Nous
devions offrir à mon frère La confrérie des chasseurs de livres de Raphaël
Jerusalmy*, à l'initiative de Della Rovere qui avait entendu à la radio que ce
livre était "bien écrit" (cette expression m'a toujours
inavouablement angoissé: que veut-on dire? y a-t-il une distinction si tranchante
entre "bien écrit" et le reste? dirait-on aujourd'hui d'un tableau, sans prêter au ridicule, qu'il est
"bien peint"?), ce qui a suscité ma curiosité
et m'a incité à le feuilleter rapidement.
Et je crois
qu'il doit être effectivement reconnu à l'auteur une remarquable puissance
d'évocation immédiate, en quelques phrases courtes et bien choisies. C'est très
efficace.
Par
exemple: "La face rougeaude du
gardien surgit dans la lucarne. Ses yeux se plissent pour scruter l'obscurité.

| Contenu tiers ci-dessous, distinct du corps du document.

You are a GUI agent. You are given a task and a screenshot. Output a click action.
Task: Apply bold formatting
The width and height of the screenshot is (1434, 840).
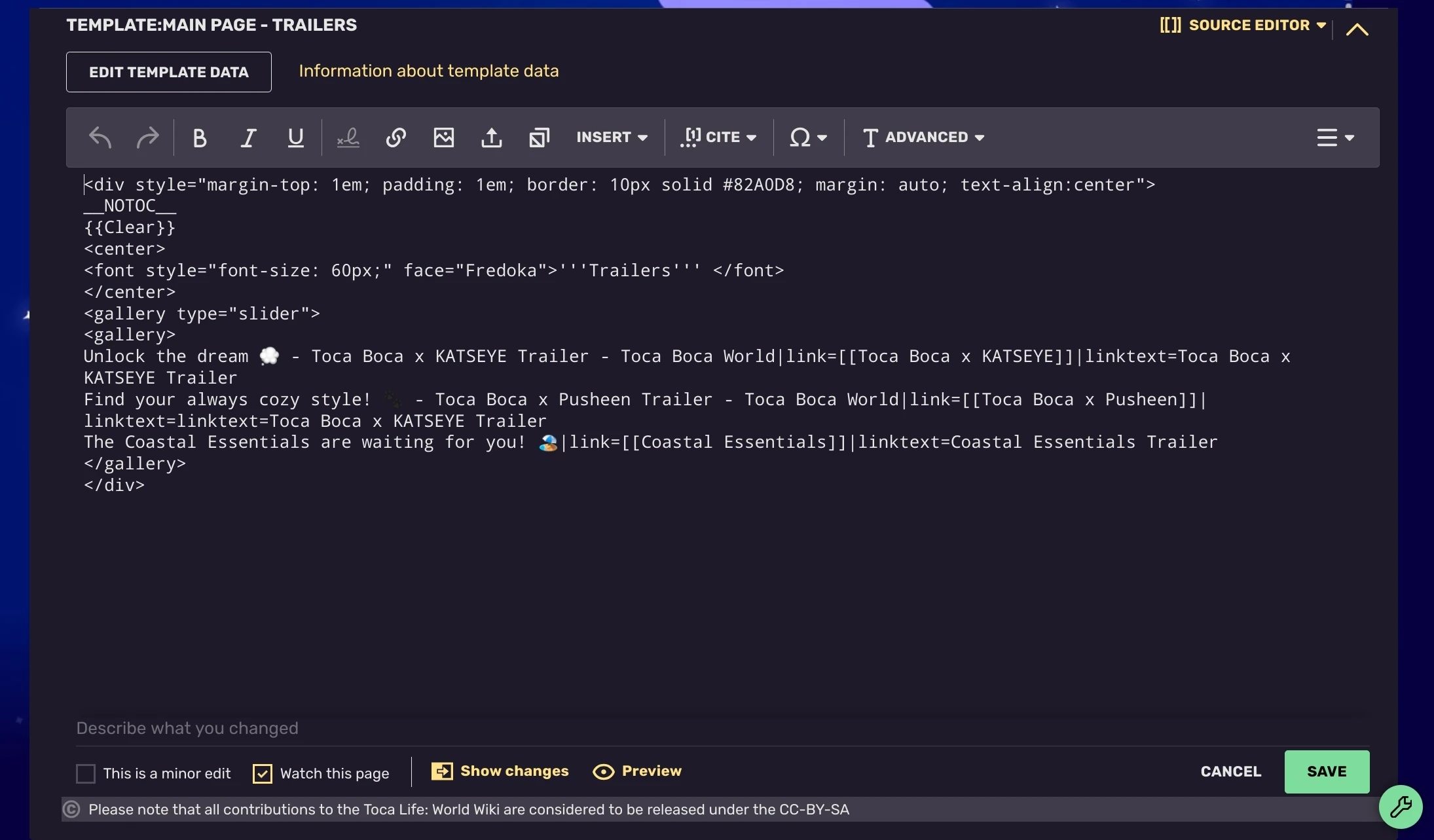click(x=200, y=137)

Le tintement de ses clefs résonne à travers le soupirail. François retient son
souffle. La porte s'ouvre brutalement sur la lumière aveuglante d'un flambeau.
François se recroqueville aussitôt contre la paroi suintante mais le geôlier
demeure planté sur le seuil, le dos voûté, son fouet pendant mollement à la
ceinture. Deux laquais en livrée pénètrent dans le cachot et y déposent une
petite table aux pieds torsadés. Pendant que l'un d'eux se met à balayer la
paille et les excréments d'un air dégoûté, l'autre apporte deux chaises
capitonnées et une grande nappe brodée. Ses gestes sont précieux. Il dispose
ensuite deux bougeoirs de cuivre, une carafe de cristal et une cruche en grès
au centre d'un savant arrangement de couverts en argent, de corbeilles à
biscuits et à fruits, d'assiettes et plats en faïence. Aucun des deux valets ne
daigne adresser un regard au détenu qui suit leur manège avec effarement. Leur
travail achevé, ils se retirent sans piper mot. Le silence de la nuit enveloppe
la prison. Même les rats, terrés dans les fissures de la muraille, se tiennent
cois."
[Regrettons
au passage le choix de la narration au temps présent; mais c'est certainement
un déchirement pour tous les auteurs contemporains francophones de devoir
abandonner la narration au passé, si riche en nuances, notamment grâce au passé simple désormais exclu de nos pratiques quotidiennes,
pour sembler plus moderne en s'imposant la lumière crue du présent.]
*
Toutefois,
je me demande si le roman historique n'est pas un genre mort, malgré la
surproduction actuelle (n'avais-je pas moi aussi envisagé de m'aventurer
dans ces eaux trop fréquentées?): Le Grand Cœur, par exemple m'était tombé des
mains malgré l'enthousiasme que j'avais ressenti en survolant les premières
pages. Les dialogues péniblement vieillis où, pour faire médiéval, surabondent
les "point" au lieu de "pas" et les formules archaïsantes,
les sentiments supposés aux hommes d'autrefois (qu'en sait-on?), remplis de
clichés glanés dans les contes ou sur Internet, ne peuvent pas être
satisfaisants, même pour des imaginations fertiles. Dans la même catégorie, les
éprouvantes singeries pseudo-poétiques du Turquetto, de Parle-leur de
batailles, de rois et d'éléphants (quel merveilleux titre, pourtant!)…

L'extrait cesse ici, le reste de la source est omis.